▸ **Entries**:

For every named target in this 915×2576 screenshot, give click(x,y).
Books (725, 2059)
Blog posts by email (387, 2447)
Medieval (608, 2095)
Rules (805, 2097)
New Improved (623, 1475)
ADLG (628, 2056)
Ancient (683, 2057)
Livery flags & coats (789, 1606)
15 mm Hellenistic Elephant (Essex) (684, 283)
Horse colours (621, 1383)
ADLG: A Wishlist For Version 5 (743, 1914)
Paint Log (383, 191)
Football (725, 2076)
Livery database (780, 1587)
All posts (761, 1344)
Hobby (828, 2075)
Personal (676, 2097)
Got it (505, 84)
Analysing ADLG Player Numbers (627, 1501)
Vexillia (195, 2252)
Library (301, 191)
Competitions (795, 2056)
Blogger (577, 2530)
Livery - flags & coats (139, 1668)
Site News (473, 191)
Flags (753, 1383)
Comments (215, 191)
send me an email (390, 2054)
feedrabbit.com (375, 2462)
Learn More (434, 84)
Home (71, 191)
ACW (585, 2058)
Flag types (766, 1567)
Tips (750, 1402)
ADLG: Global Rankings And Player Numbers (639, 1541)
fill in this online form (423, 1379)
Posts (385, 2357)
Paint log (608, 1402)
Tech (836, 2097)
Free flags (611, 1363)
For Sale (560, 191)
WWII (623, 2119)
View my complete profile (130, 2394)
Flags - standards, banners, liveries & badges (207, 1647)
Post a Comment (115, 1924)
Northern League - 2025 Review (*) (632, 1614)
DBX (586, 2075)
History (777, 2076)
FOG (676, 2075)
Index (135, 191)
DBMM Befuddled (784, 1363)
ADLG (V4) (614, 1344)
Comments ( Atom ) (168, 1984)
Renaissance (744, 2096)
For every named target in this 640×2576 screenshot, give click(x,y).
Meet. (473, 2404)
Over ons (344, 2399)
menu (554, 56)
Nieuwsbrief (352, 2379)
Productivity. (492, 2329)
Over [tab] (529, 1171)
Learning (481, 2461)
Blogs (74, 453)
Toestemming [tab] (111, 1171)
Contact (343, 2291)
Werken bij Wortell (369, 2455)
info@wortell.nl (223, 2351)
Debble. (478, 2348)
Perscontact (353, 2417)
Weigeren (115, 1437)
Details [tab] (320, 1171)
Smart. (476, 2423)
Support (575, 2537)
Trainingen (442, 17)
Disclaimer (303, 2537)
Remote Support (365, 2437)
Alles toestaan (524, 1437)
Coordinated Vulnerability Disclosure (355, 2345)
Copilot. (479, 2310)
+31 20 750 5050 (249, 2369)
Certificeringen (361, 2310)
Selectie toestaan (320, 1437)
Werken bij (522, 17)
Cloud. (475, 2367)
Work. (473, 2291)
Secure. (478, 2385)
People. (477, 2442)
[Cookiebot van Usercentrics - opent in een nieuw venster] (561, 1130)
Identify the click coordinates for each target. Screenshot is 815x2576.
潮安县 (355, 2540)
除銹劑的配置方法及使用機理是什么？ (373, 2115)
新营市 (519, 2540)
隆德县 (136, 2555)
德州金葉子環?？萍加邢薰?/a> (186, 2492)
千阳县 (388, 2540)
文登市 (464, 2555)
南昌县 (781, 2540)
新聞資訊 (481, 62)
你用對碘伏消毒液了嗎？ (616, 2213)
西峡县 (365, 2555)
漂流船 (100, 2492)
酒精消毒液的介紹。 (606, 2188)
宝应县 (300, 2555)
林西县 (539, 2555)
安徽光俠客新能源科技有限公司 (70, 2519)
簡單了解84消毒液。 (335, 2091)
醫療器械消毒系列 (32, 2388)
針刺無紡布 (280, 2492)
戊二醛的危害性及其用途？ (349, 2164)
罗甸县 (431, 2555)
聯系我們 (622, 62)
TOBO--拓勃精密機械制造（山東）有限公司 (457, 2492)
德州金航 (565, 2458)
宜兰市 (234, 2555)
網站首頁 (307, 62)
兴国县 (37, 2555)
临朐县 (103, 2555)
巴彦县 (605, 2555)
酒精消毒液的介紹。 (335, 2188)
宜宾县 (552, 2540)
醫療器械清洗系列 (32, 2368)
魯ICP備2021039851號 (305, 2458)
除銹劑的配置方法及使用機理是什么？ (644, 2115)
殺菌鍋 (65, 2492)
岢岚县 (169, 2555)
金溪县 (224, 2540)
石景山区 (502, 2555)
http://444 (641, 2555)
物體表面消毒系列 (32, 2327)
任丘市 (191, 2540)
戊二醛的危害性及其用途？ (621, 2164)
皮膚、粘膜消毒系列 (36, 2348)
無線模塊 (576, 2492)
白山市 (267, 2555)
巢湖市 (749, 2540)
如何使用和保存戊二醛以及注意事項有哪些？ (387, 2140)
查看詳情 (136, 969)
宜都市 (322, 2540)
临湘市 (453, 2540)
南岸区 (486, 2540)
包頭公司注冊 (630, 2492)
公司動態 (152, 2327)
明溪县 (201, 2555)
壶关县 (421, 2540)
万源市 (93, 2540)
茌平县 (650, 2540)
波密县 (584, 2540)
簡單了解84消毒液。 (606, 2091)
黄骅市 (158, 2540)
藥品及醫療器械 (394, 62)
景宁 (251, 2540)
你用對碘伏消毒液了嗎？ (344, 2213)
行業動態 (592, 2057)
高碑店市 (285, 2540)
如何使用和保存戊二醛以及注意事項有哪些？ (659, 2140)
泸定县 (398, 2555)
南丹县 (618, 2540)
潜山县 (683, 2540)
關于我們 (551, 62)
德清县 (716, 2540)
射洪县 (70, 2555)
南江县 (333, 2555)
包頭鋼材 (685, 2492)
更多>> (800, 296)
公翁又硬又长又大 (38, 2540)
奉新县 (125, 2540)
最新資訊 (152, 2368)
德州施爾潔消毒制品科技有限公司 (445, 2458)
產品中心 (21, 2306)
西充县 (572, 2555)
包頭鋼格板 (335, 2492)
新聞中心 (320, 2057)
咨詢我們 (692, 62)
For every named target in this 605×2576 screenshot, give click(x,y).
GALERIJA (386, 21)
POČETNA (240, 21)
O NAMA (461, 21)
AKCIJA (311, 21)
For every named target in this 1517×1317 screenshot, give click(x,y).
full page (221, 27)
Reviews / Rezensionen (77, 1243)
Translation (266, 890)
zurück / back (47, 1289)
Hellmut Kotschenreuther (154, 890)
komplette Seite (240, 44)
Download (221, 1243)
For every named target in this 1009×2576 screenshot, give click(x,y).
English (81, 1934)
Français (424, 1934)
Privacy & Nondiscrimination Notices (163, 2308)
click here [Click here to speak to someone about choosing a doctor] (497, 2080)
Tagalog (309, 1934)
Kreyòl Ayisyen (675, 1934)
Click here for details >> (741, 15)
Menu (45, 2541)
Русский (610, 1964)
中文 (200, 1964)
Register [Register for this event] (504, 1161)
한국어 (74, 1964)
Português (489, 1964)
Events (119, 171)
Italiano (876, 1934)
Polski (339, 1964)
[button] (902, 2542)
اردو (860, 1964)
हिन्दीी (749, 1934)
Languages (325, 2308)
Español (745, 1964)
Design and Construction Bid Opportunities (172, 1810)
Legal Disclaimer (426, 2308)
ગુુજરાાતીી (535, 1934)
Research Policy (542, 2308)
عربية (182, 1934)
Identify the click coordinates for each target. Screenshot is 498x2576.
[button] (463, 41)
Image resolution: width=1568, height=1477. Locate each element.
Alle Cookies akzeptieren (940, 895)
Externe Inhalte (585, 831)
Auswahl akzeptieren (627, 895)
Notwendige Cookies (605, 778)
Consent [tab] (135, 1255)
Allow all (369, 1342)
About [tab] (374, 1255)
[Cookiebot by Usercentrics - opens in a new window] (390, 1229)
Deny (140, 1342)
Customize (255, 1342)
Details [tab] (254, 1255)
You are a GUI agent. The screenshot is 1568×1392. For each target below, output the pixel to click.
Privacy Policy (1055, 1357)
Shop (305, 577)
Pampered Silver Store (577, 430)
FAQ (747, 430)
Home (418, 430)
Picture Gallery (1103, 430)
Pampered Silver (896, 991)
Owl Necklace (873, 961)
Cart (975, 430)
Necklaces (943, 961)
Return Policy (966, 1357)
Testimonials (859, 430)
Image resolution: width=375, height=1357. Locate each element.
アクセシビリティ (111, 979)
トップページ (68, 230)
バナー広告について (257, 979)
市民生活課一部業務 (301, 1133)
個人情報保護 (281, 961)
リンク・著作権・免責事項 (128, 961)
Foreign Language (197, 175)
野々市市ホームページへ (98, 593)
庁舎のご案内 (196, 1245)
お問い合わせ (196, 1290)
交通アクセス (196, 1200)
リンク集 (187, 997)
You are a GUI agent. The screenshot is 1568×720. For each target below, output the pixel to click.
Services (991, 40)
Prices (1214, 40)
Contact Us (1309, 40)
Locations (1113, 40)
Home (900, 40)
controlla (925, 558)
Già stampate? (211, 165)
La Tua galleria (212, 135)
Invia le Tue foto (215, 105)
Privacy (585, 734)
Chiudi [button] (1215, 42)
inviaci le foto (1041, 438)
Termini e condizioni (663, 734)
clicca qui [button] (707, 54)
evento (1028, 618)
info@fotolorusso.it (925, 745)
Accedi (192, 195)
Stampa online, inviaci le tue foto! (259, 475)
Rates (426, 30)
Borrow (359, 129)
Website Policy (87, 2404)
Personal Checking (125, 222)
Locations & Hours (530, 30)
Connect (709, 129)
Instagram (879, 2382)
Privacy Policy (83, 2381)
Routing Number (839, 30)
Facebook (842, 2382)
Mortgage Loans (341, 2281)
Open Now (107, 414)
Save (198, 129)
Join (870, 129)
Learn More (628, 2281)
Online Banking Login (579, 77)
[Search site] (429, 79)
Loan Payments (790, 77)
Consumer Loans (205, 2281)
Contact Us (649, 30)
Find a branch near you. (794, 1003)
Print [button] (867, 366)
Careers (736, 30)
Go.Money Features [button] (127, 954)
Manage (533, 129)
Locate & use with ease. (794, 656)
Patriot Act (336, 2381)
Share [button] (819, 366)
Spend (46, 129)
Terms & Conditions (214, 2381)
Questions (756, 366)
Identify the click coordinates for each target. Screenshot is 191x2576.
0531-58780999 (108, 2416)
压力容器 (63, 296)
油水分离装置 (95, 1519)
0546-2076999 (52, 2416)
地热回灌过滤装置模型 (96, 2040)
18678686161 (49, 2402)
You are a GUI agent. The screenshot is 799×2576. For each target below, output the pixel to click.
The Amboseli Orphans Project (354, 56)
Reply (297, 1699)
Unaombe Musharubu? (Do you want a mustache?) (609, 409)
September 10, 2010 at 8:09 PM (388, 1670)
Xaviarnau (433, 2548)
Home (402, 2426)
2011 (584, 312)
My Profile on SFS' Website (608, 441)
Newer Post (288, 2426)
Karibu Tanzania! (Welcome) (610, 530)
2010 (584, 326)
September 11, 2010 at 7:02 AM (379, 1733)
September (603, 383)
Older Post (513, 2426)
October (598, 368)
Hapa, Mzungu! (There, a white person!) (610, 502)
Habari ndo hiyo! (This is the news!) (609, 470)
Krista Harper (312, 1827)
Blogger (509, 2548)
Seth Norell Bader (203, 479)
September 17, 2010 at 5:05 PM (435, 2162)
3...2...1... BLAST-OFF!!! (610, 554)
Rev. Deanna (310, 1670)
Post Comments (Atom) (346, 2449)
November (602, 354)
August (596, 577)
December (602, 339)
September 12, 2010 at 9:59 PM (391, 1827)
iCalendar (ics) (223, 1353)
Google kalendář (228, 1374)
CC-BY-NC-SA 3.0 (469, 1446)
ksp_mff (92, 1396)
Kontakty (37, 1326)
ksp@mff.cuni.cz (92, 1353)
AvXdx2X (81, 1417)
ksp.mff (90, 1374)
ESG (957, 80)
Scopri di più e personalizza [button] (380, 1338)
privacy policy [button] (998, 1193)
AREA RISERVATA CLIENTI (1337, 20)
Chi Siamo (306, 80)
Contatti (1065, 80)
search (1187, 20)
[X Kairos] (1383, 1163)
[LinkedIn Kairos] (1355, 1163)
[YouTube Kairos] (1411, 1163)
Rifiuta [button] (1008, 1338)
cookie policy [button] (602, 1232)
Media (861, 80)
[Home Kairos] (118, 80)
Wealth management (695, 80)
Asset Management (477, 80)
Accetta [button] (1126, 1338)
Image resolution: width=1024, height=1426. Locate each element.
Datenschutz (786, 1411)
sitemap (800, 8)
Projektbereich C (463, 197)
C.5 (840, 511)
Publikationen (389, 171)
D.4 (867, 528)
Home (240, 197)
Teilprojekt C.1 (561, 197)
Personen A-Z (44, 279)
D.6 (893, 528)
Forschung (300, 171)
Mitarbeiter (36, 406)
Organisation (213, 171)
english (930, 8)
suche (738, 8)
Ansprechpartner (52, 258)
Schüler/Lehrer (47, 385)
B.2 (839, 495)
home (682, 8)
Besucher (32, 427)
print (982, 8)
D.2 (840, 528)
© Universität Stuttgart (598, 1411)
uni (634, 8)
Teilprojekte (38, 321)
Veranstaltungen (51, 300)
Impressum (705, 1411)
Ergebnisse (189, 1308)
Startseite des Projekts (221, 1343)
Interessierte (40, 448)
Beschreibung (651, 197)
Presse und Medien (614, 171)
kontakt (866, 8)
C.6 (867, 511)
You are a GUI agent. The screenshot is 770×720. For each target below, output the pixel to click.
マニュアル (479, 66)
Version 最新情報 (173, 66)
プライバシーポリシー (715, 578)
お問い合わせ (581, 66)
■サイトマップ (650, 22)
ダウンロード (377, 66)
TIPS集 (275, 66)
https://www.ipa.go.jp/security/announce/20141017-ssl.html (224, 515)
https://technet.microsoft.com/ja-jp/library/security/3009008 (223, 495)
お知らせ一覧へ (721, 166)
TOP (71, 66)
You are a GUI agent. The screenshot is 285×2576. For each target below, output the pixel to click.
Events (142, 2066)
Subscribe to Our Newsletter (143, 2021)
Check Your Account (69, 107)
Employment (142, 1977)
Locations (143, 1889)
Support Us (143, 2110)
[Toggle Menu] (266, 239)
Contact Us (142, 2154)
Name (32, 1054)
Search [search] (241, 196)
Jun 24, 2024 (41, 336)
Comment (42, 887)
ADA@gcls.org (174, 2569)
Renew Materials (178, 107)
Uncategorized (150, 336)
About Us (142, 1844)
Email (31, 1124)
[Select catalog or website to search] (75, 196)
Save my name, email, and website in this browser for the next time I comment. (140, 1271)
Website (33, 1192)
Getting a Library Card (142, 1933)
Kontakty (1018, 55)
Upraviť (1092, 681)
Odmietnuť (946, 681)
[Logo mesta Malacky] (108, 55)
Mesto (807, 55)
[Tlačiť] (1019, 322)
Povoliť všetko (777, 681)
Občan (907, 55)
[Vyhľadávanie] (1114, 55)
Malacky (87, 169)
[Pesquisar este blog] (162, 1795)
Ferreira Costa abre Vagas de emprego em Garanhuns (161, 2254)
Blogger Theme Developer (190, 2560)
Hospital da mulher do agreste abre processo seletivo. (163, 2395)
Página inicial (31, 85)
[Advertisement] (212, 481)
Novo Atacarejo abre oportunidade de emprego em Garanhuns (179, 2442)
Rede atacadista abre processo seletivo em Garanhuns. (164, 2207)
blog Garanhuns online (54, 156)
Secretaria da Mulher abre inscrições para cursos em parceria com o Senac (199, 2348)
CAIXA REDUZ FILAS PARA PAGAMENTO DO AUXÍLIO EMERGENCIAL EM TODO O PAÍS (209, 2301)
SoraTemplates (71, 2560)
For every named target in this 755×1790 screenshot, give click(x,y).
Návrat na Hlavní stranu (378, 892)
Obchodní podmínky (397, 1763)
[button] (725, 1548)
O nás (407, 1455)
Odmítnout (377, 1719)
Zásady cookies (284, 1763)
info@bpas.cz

▸ **Given instruction**: Rewrite the listing from the line with "FOG (676, 2075)" to the line with "皮膚、粘膜消毒系列 (36, 2348)", switching "toestaan" to "accepteren" and leaving everything else unchanged.

▸ **Task response**:
FOG (676, 2075)
Index (135, 191)
DBMM Befuddled (784, 1363)
ADLG (V4) (614, 1344)
Comments ( Atom ) (168, 1984)
Renaissance (744, 2096)
For every named target in this 640×2576 screenshot, give click(x,y).
Meet. (473, 2404)
Over ons (344, 2399)
menu (554, 56)
Nieuwsbrief (352, 2379)
Productivity. (492, 2329)
Over [tab] (529, 1171)
Learning (481, 2461)
Blogs (74, 453)
Toestemming [tab] (111, 1171)
Contact (343, 2291)
Werken bij Wortell (369, 2455)
info@wortell.nl (223, 2351)
Debble. (478, 2348)
Perscontact (353, 2417)
Weigeren (115, 1437)
Details [tab] (320, 1171)
Smart. (476, 2423)
Support (575, 2537)
Trainingen (442, 17)
Disclaimer (303, 2537)
Remote Support (365, 2437)
Alles accepteren (524, 1437)
Coordinated Vulnerability Disclosure (355, 2345)
Copilot. (479, 2310)
+31 20 750 5050 (249, 2369)
Certificeringen (361, 2310)
Selectie accepteren (320, 1437)
Werken bij (522, 17)
Cloud. (475, 2367)
Work. (473, 2291)
Secure. (478, 2385)
People. (477, 2442)
[Cookiebot van Usercentrics - opent in een nieuw venster] (561, 1130)
Identify the click coordinates for each target. Screenshot is 815x2576.
潮安县 (355, 2540)
除銹劑的配置方法及使用機理是什么？ (373, 2115)
新营市 (519, 2540)
隆德县 (136, 2555)
德州金葉子環?？萍加邢薰?/a> (186, 2492)
千阳县 (388, 2540)
文登市 (464, 2555)
南昌县 (781, 2540)
新聞資訊 (481, 62)
你用對碘伏消毒液了嗎？ (616, 2213)
西峡县 (365, 2555)
漂流船 (100, 2492)
酒精消毒液的介紹。 (606, 2188)
宝应县 (300, 2555)
林西县 (539, 2555)
安徽光俠客新能源科技有限公司 (70, 2519)
簡單了解84消毒液。 (335, 2091)
醫療器械消毒系列 (32, 2388)
針刺無紡布 (280, 2492)
戊二醛的危害性及其用途？ (349, 2164)
罗甸县 (431, 2555)
聯系我們 (622, 62)
TOBO--拓勃精密機械制造（山東）有限公司 (457, 2492)
德州金航 (565, 2458)
宜兰市 (234, 2555)
網站首頁 (307, 62)
兴国县 (37, 2555)
临朐县 (103, 2555)
巴彦县 (605, 2555)
酒精消毒液的介紹。 (335, 2188)
宜宾县 (552, 2540)
醫療器械清洗系列 (32, 2368)
魯ICP備2021039851號 (305, 2458)
除銹劑的配置方法及使用機理是什么？ (644, 2115)
殺菌鍋 (65, 2492)
岢岚县 (169, 2555)
金溪县 (224, 2540)
石景山区 (502, 2555)
http://444 (641, 2555)
物體表面消毒系列 (32, 2327)
任丘市 (191, 2540)
戊二醛的危害性及其用途？ (621, 2164)
皮膚、粘膜消毒系列 (36, 2348)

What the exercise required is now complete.